Participants’ mean EQ-5D-US HSV was 0.85 (SD 0.14) and mean SF-6D HSV was 0.76 (SD 0.13). OPAQ’s four main dimension means (SD) for the entire group were: physical function 86.1 (17.4), emotional status 70.4 (16.1), symptoms 65.74 (18.6), and social interaction 60.6 (16.9).
Statistically significant correlations were observed for all EQ-5D dimensions with all OPAQ dimensions except social interaction and for all SF-6D dimensions with all of the OPAQ dimensions (p < 0.001) (Table 2). OPAQ’s physical function dimension exhibited the strongest significant correlations with EQ-5D dimensions, ranging from −0.34 to −0.60, followed by emotional status, and symptoms. A similar pattern with stronger correlation coefficients was noted between OPAQ dimensions and SF-6D, and the correlation between SF-6D dimensions and OPAQ social interaction was significant. All domains that comprise OPAQ’s physical function, emotional status, and symptoms dimensions exhibited significant correlations to all EQ-5D dimensions. For the domains that form OPAQ’s social interaction dimension, the only significant, but slight, correlations were for the social network domain to EQ-5D usual activities and self-care dimensions.

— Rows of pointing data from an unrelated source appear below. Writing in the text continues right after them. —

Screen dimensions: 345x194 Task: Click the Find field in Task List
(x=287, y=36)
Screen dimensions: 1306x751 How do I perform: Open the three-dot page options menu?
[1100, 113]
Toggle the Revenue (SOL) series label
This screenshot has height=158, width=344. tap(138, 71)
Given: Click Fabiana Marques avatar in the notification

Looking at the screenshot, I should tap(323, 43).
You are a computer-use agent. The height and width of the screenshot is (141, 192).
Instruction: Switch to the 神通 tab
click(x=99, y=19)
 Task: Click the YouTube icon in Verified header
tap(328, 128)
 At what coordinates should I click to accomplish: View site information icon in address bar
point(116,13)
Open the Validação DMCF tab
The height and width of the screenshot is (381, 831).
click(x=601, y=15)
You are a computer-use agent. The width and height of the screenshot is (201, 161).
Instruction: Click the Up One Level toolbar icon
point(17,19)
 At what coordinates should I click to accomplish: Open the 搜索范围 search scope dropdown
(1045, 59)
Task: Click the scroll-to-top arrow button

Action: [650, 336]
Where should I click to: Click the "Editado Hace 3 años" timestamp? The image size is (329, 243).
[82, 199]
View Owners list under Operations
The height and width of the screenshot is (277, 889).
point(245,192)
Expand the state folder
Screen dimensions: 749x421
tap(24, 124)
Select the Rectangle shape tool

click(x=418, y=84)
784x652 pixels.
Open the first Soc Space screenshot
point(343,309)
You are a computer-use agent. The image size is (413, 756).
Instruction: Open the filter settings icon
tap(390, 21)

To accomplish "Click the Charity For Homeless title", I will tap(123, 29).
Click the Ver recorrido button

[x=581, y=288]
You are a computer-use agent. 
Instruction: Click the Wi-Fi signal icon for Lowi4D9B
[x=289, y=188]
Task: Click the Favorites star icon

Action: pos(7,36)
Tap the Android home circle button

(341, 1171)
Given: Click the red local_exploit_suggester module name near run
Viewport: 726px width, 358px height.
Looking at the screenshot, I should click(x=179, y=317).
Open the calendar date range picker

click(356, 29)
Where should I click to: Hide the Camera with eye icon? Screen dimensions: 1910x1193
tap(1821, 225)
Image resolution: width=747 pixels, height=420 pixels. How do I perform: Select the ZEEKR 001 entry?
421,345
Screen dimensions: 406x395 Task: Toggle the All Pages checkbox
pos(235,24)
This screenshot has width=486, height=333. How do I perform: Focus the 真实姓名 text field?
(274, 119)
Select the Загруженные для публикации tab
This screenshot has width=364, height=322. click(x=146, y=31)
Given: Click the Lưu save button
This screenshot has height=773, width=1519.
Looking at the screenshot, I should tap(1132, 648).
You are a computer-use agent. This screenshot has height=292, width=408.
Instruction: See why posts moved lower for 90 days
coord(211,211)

Tests for trend demonstrated similar consistency between OPAQ dimensions and EQ-5D and SF-6D dimensions. Tests for OPAQ’s physical function, emotional status, and symptoms dimensions were all highly significant (p < 0.001) with each of the five EQ-5D dimensions. OPAQ’s social interaction dimension, again, did not show a significant trend with EQ-5D. OPAQ domains demonstrated similar trend patterns.
Univariate regression models
In separate, univariate regression analyses, each of OPAQ’s four dimensions demonstrated statistically significant relationships with EQ-5D-US and SF-6D HSVs. The relationship between social interaction and EQ-5D-US and SF-6D HSVs was the weakest of the four dimensions. The following variables were also individually statistically significant predictors of EQ-5D-US HSVs: age (as continuous variable, p = 0.004), BMI (p = 0.006), alcohol use (categorized as <1/week or ≥1/week, p = 0.012), education (categorized as up to high school versus beyond high school, p < 0.001), current employment (p = 0.001), and Deyo score (an adaptation of the Charlson comorbidity index, p < 0.001) [35, 36]. Race, Hispanic origin, currently smoking, living alone, and taking alendronate or raloxifene were not statistically significant predictors of EQ-5D-US HSVs in individual regressions. For SF-6D, univariate relationships were similar except that BMI did not predict SF-6D HSVs.
Multivariate regression models
Age, alcohol use, education, and employment were no longer statistically significant in the comprehensive regression models. OPAQ’s social interaction dimension was also no longer a significant predictor of EQ-5D-US in the comprehensive model, which demonstrated an adjusted R 2 of 0.63, p < 0.001. The final regression model for EQ-5D-US, shown in Table 3, included three of the four OPAQ dimensions (physical function, emotional status, and symptoms). The ability of the model to predict EQ-5D-US HSVs was indicated by the R 2 = 0.56, RMSE = 0.096, and p < 0.001. The range for actual EQ-5D-US HSVs was 0.118 to 1 and the range for predicted values was 0.408 to 0.995. The model for SF-6D included age and all four of the OPAQ dimensions (Table 3). This model demonstrated a slightly stronger predictive ability than the EQ-5D-US model, as shown by the R 2 = 0.58, RMSE = 0.085, and p < 0.001.
Model fit
Figure 1 shows the comparisons between predicted and observed health state values for EQ-5D-US and SF-6D for all subjects and stratified by gender. The observed HSVs were skewed to the right for both, with a ceiling effect noted for EQ-5D-US. Similar patterns were found for male and female subjects. Transformations of the independent and dependent variables did not provide improved fit for the models, and therefore, untransformed data were used in the final models. Predicted scores were lower than observed at the low end of the range for SF-6D and higher than observed for EQ-5D-US.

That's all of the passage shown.